Клейтон, ступая по соломе, пошел к жеребцу. Он был старый, глаза беспокойно двигались и слезились. Кожа была горячая наощупь. Когда Клейтон погладил его, он коротко всхрапнул и закатил глаза, ударив копытом по соломе.
— Он быстро устанет, — сказал Лестер.
— Ты на какой собираешься ехать?
— Мой — чалый.
Семилетний чалый был большой, с подвижными суставами. Кобыла была постарше и мельче — широкогрудая, крепкая, приземистая бурая кобылка, напоминающая крепкую старую индейскую женщину.
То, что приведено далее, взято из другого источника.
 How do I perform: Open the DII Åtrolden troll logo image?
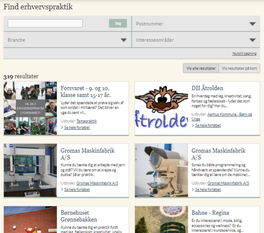coord(161,108)
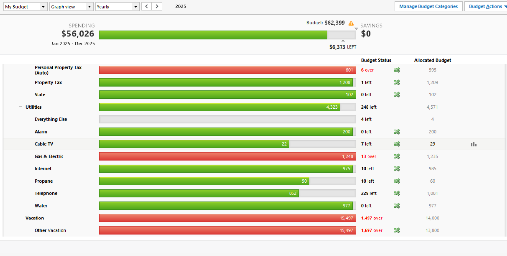
Task: Advance to the next year
Action: pyautogui.click(x=157, y=7)
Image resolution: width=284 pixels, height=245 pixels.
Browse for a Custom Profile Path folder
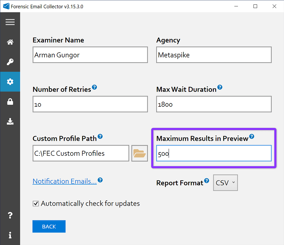click(x=140, y=153)
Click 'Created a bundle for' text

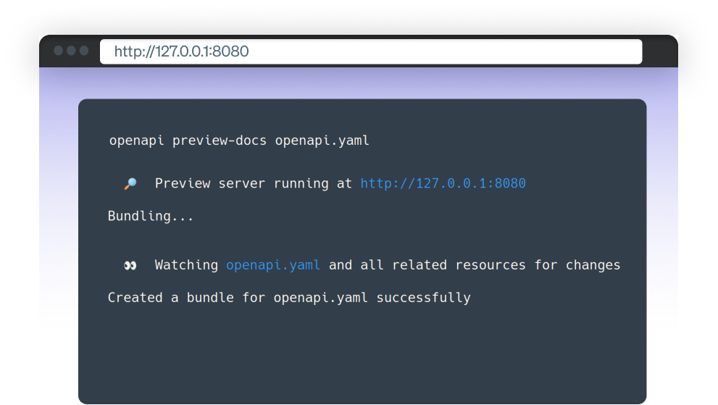(187, 298)
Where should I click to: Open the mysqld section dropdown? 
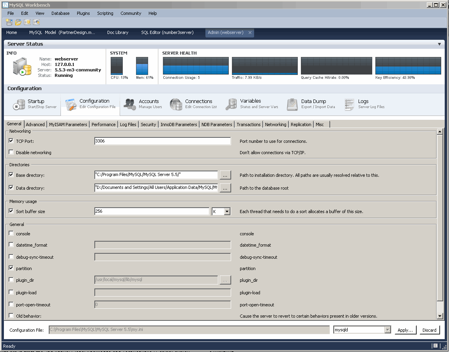[387, 329]
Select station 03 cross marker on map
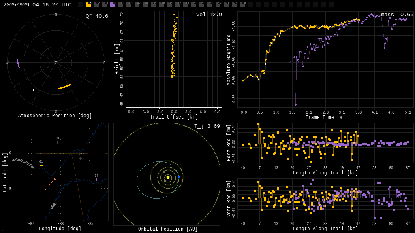415x233 pixels. [57, 142]
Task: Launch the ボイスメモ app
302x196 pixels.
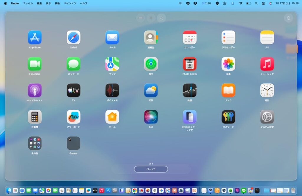Action: click(112, 90)
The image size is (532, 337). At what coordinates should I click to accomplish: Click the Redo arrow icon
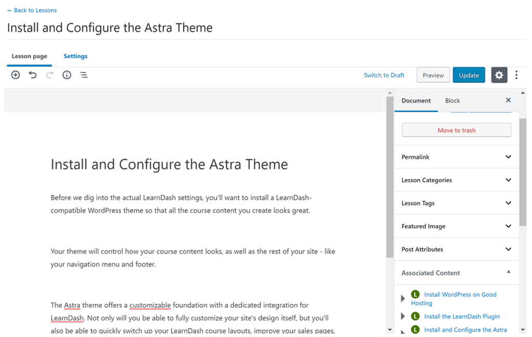[50, 75]
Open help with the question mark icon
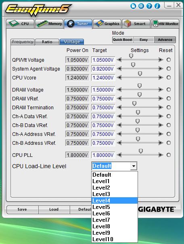 (149, 6)
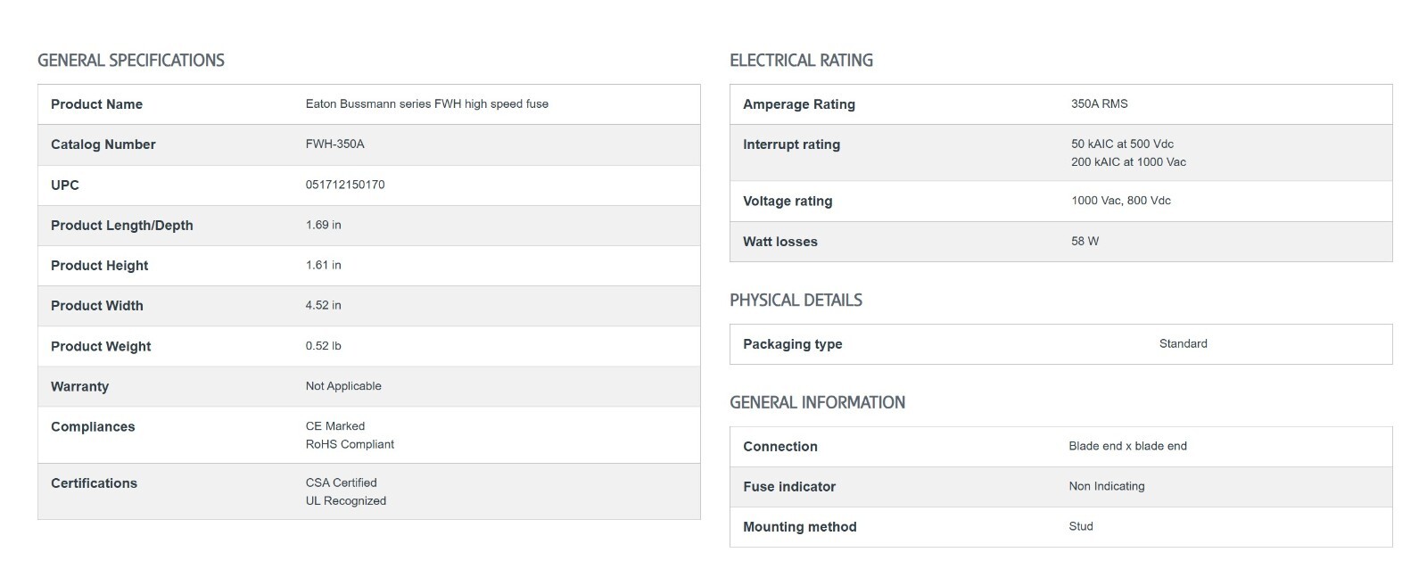Screen dimensions: 1427x569
Task: Click the UPC value 051712150170
Action: click(x=345, y=185)
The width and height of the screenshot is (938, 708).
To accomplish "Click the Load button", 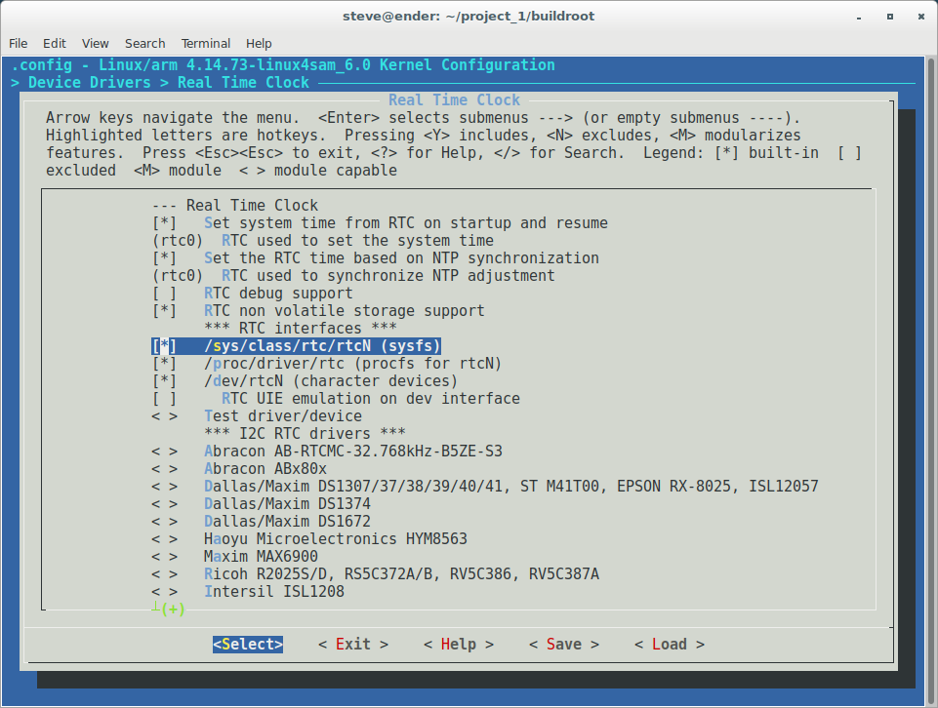I will tap(669, 645).
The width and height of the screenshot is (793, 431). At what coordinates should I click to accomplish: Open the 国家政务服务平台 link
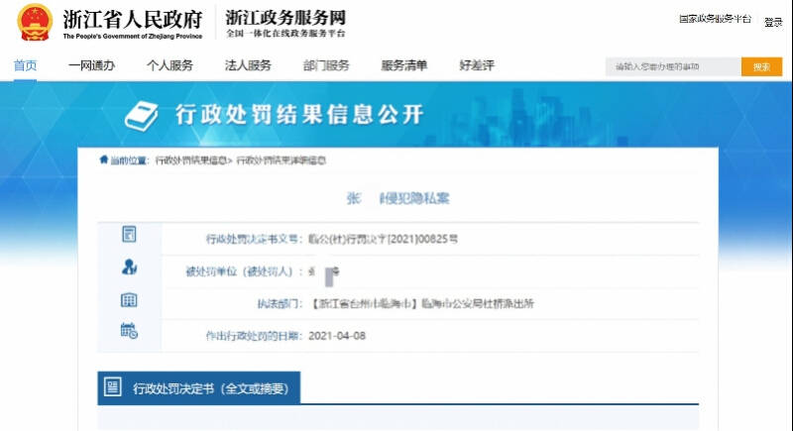[715, 20]
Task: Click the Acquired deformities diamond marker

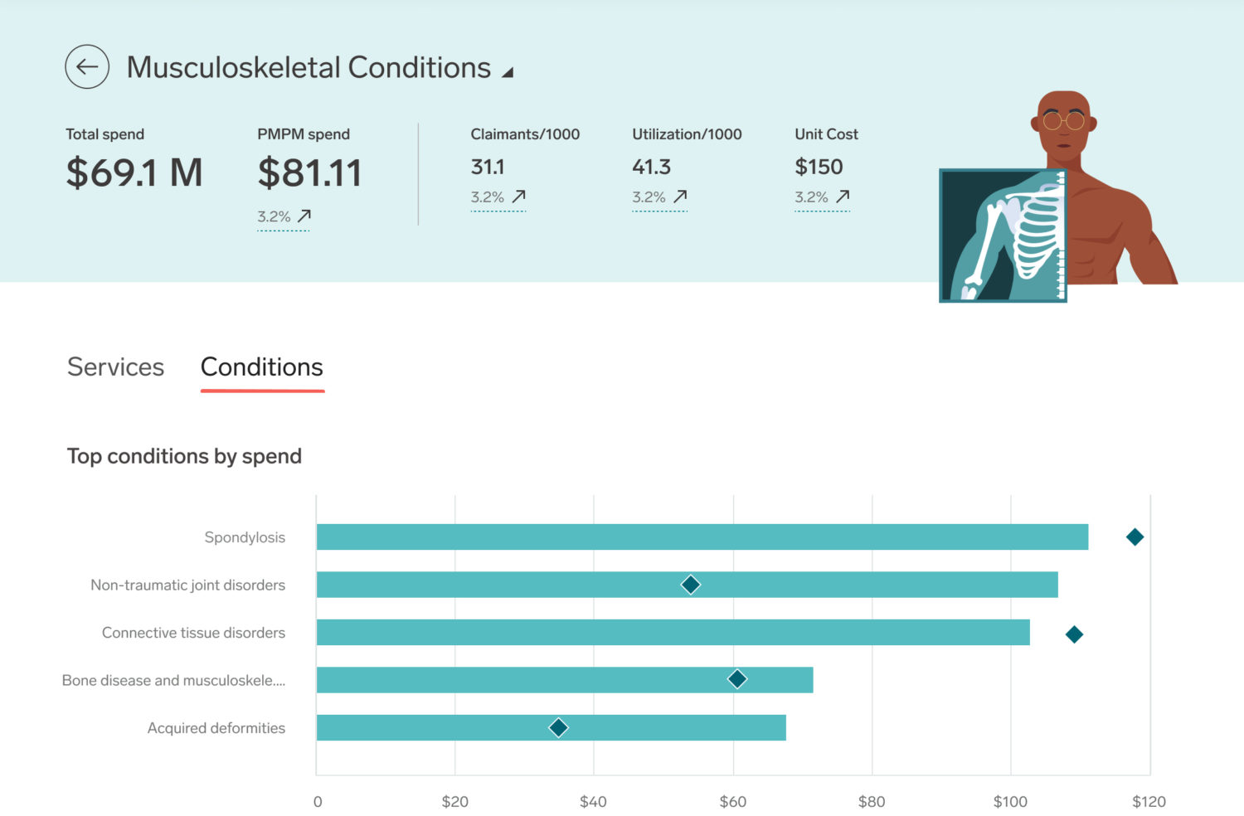Action: click(x=558, y=727)
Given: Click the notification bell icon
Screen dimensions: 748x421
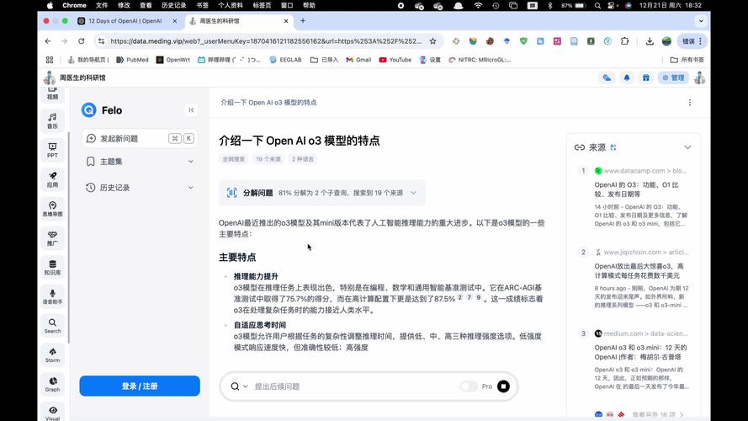Looking at the screenshot, I should pyautogui.click(x=626, y=77).
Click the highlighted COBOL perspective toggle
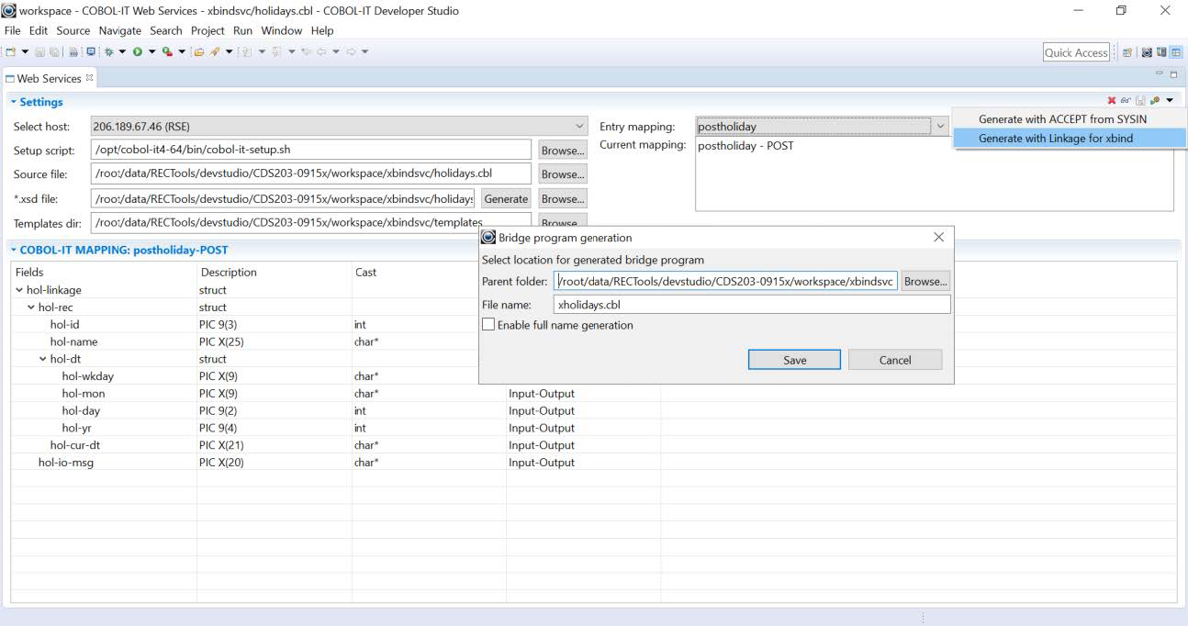Image resolution: width=1188 pixels, height=626 pixels. pos(1176,52)
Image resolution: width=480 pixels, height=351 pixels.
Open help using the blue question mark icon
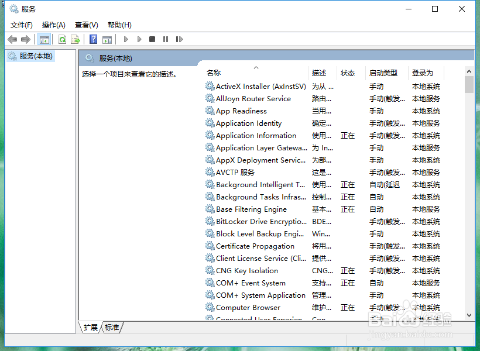(x=93, y=39)
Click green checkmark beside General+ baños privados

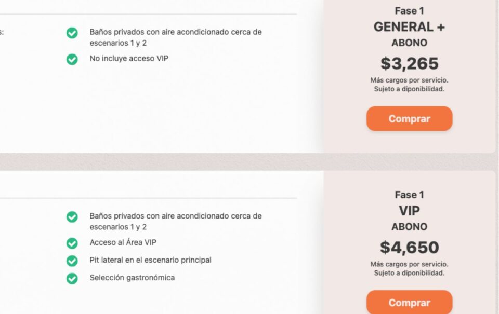coord(72,33)
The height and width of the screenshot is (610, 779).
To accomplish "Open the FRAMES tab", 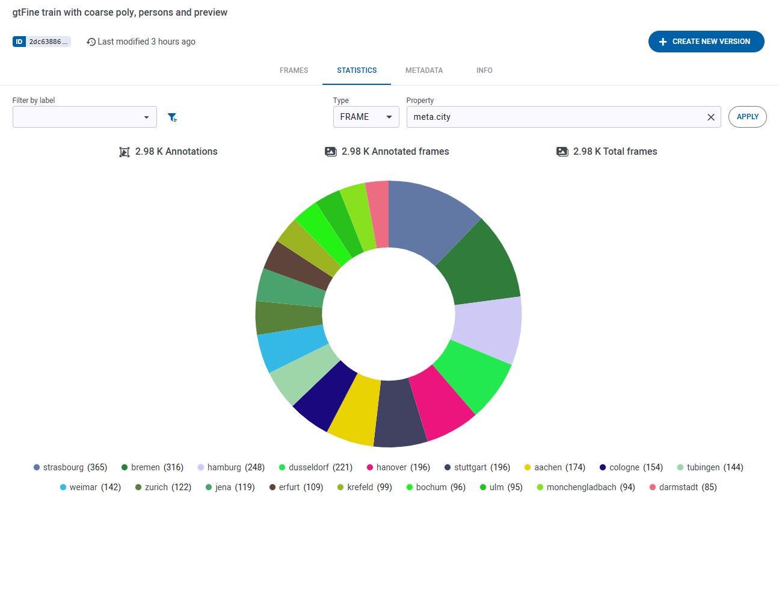I will click(x=294, y=70).
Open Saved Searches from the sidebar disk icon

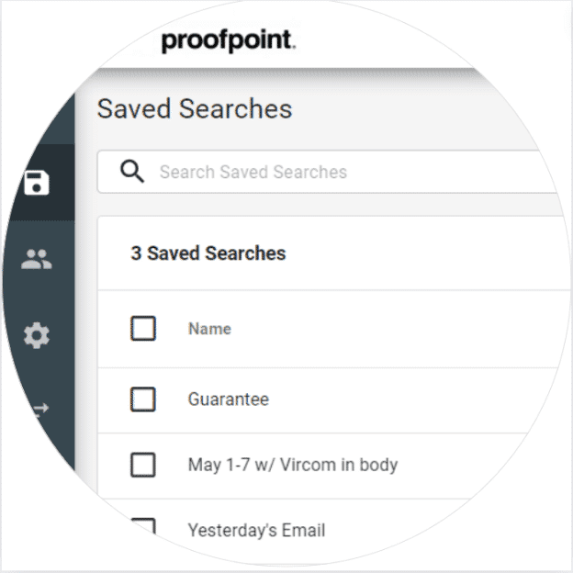(37, 182)
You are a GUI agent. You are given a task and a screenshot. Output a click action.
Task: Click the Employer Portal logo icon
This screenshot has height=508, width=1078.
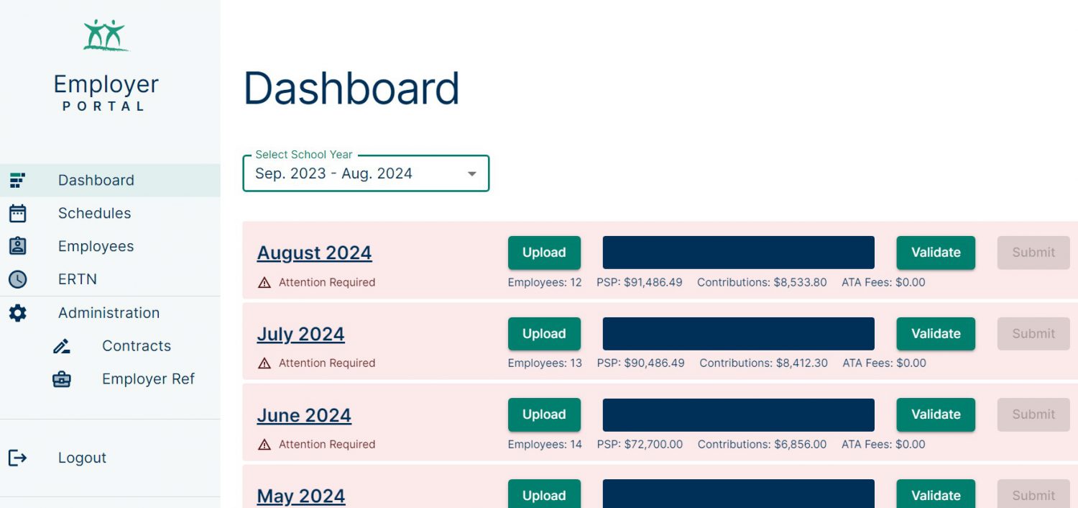[106, 35]
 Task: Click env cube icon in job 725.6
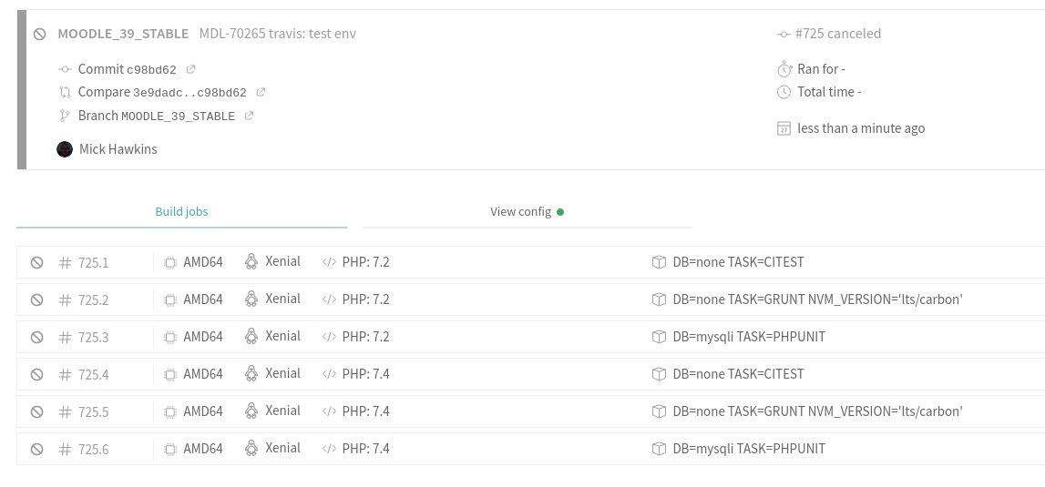[659, 449]
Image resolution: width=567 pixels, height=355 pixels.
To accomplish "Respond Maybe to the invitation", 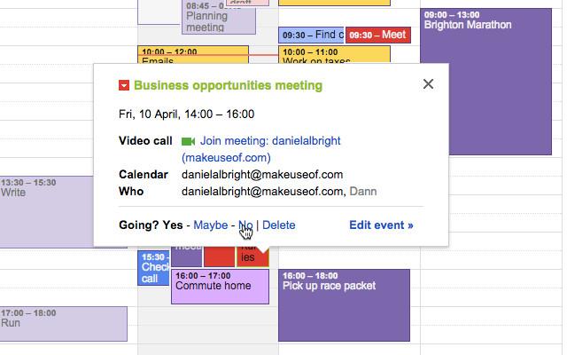I will (x=210, y=225).
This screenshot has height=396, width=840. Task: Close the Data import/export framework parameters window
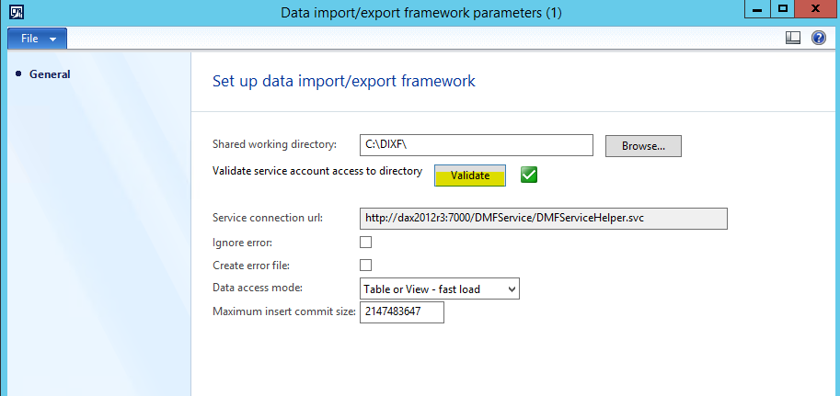click(x=818, y=10)
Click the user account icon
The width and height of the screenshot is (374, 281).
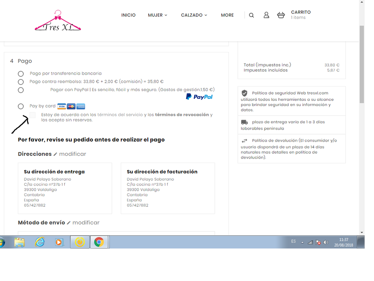pos(266,15)
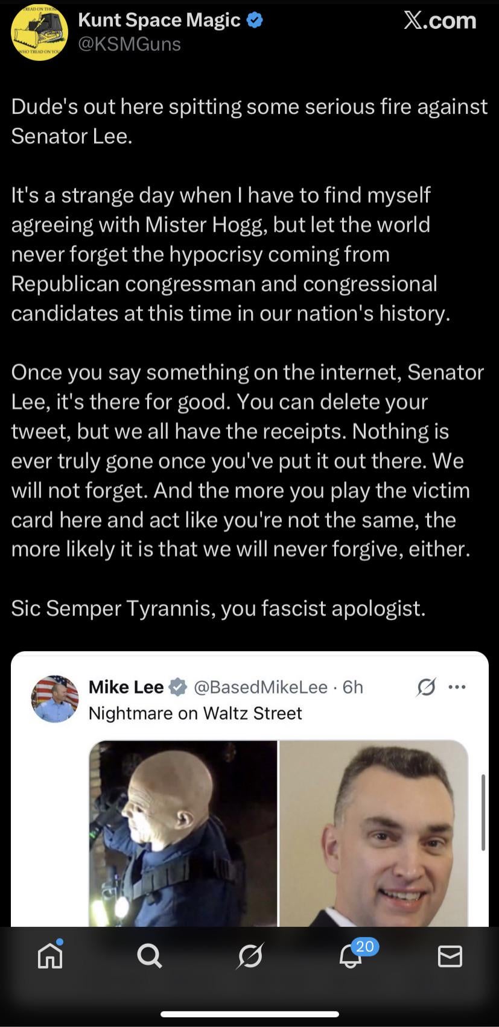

Лестер купил ее совсем жеребенком десять лет назад у индейца-навахо, который проезжал мимо по дороге в резервацию. Клейтон помнил ее. Он вернулся к ней и согрел руки у нее на шее.
— Да, я возьму кобылу.
Его седло висело на колышке, вбитом в заднюю стену сарая, в тени. Это седло принадлежало ему еще с тех времен, когда он был совсем мальчишкой. Оно было мексиканское, из Чиуауа, он всегда старательно ухаживал за ним, мыл с мылом и полировал по несколько раз в году, так что дубленая кожа лоснилась и ни пылинки не было в углублениях рисунка, вырезанного неизвестным мексиканцем. Клейтон не понимал значения непривычного иноземного орнамента из квадратов, спиралей и кругов, но был уверен, что какой-то смысл в этом рисунке скрыт, смысл, которого ему никогда не узнать, но все равно седлом этим можно было восхищаться, и приятно было чувствовать под собой глянцевую кожу, прочную и надежную. Он прошел к стене и снял седло с колышка. Сейчас оно не было ухоженным. Грязь глубоко въелась в канавки, кожа потемнела и покрылась пятнами. Серебро местами позеленело. Он подозрительно потянул носом. Пахло как от давно заброшенной вещи, пылью и гнильем. Он укоризненно посмотрел на брата, но Лестер отвернулся, притворившись, что не заметил, и принялся чистить чалому бок, что-то бормоча ему в ухо.